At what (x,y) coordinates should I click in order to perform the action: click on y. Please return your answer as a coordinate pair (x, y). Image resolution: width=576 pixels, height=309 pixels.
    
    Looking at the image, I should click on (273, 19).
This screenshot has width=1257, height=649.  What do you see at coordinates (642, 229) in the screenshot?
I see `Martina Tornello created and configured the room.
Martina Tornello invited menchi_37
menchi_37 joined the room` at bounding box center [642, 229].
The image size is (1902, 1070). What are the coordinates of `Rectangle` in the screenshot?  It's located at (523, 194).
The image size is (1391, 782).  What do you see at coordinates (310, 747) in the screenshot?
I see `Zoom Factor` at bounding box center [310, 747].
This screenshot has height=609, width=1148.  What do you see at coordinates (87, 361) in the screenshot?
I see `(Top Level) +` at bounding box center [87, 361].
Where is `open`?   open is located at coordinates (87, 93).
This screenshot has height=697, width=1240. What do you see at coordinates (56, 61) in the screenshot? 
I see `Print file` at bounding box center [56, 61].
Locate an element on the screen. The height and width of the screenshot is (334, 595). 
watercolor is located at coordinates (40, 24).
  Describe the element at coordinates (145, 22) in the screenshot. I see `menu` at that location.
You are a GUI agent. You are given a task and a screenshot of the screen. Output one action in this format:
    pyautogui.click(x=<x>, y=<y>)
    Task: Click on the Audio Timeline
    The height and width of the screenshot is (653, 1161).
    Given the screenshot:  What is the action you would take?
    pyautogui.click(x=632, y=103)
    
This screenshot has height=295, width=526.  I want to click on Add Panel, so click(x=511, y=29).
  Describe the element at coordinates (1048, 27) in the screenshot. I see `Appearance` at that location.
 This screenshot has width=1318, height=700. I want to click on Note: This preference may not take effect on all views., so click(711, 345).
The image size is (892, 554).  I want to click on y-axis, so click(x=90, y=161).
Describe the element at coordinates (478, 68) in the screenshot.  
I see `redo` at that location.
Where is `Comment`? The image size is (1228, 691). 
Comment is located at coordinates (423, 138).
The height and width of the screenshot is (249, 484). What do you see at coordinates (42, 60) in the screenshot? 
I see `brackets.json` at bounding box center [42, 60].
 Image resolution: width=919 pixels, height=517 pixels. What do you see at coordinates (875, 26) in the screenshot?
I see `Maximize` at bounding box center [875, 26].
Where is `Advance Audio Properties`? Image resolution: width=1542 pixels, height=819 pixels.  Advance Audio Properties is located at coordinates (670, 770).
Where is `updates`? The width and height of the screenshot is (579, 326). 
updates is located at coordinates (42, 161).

• • • • • • •

Copy out the material from its first line through the line containing "Looking at the", with both of those lines included.

* [Task result]
At what (x,y) coordinates should I click in order to perform the action: click on y. Please return your answer as a coordinate pair (x, y). Image resolution: width=576 pixels, height=309 pixels.
    
    Looking at the image, I should click on (273, 19).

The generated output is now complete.